- **Data records**:
____________________
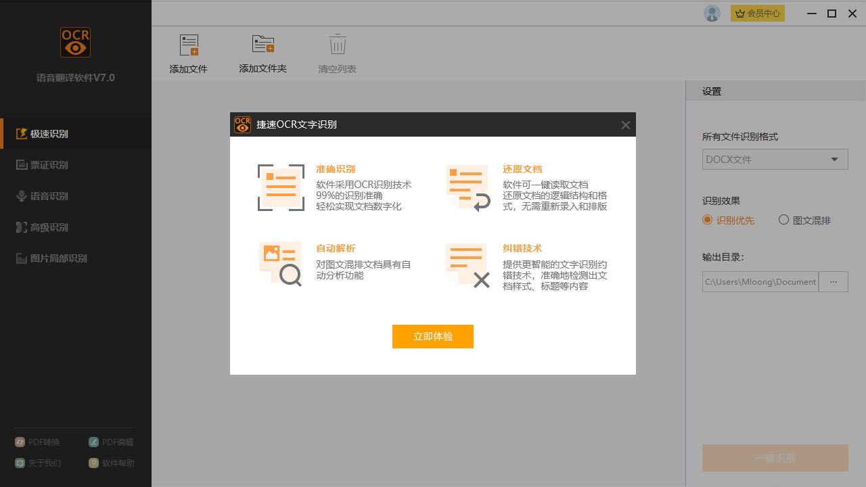This screenshot has height=487, width=866.
Task: Close the 捷速OCR文字识别 dialog
Action: tap(625, 125)
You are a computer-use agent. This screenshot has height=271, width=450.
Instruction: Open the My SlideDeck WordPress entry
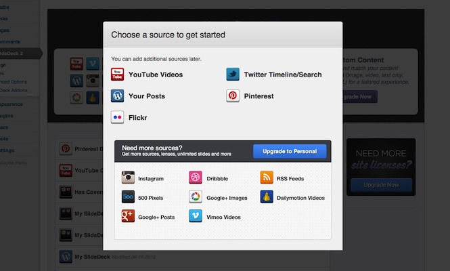point(93,257)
____________________
- **Assignment**: Retype, word for word, the line containing "You are a computer-use" and each line after it through the end of the data, leaving any picture out.

- **Answer for this exercise**:
You are a computer-use agent. This screenshot has height=271, width=450.
Instruction: Open the My SlideDeck WordPress entry
point(93,257)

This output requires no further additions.